_WHAT IS BEING ASKED_: From the first line to the last, print the data exactly as it appears.

_EXERCISE MATERIAL_:
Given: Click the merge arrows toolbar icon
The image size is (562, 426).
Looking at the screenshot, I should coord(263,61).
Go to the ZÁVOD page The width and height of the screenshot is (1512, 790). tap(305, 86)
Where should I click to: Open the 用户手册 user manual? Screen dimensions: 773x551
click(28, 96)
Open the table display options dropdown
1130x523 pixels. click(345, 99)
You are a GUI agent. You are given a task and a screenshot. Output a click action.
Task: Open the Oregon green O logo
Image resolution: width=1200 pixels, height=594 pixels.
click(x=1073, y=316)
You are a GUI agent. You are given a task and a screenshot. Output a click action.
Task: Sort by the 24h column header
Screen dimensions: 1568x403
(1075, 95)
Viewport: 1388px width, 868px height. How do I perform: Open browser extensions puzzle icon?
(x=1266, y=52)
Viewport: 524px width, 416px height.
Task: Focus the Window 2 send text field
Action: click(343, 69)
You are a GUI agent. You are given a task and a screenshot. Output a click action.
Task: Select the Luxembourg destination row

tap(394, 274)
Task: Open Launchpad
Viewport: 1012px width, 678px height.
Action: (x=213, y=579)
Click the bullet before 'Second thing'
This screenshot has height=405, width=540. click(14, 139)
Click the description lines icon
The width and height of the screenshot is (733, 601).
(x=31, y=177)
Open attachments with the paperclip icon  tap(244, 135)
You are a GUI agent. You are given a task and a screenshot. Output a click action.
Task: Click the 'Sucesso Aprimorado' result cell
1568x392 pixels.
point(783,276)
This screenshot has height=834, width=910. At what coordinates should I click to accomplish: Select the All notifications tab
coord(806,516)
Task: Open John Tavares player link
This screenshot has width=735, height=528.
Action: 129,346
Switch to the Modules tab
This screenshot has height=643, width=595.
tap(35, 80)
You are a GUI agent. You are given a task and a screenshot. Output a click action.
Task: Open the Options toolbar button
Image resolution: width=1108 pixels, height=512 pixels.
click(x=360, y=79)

_TASK OUTPUT_:
Given: Click the merge arrows toolbar icon
The image size is (562, 426).
Looking at the screenshot, I should coord(263,61).
Go to the ZÁVOD page The width and height of the screenshot is (1512, 790). tap(305, 86)
Where should I click to: Open the 用户手册 user manual? Screen dimensions: 773x551
click(28, 96)
Open the table display options dropdown
1130x523 pixels. click(345, 99)
You are a GUI agent. You are given a task and a screenshot. Output a click action.
Task: Open the Oregon green O logo
Image resolution: width=1200 pixels, height=594 pixels.
click(x=1073, y=316)
You are a GUI agent. You are given a task and a screenshot. Output a click action.
Task: Sort by the 24h column header
Screen dimensions: 1568x403
(1075, 95)
Viewport: 1388px width, 868px height. How do I perform: Open browser extensions puzzle icon?
(x=1266, y=52)
Viewport: 524px width, 416px height.
Task: Focus the Window 2 send text field
Action: click(343, 69)
You are a GUI agent. You are given a task and a screenshot. Output a click action.
Task: Select the Luxembourg destination row

tap(394, 274)
Task: Open Launchpad
Viewport: 1012px width, 678px height.
Action: (x=213, y=579)
Click the bullet before 'Second thing'
This screenshot has height=405, width=540. click(14, 139)
Click the description lines icon
The width and height of the screenshot is (733, 601).
(x=31, y=177)
Open attachments with the paperclip icon  tap(244, 135)
You are a GUI agent. You are given a task and a screenshot. Output a click action.
Task: Click the 'Sucesso Aprimorado' result cell
1568x392 pixels.
point(783,276)
This screenshot has height=834, width=910. At what coordinates should I click to accomplish: Select the All notifications tab
coord(806,516)
Task: Open John Tavares player link
This screenshot has width=735, height=528.
Action: 129,346
Switch to the Modules tab
This screenshot has height=643, width=595.
tap(35, 80)
You are a GUI agent. You are given a task and a screenshot. Output a click action.
Task: Open the Options toolbar button
Image resolution: width=1108 pixels, height=512 pixels.
click(x=360, y=79)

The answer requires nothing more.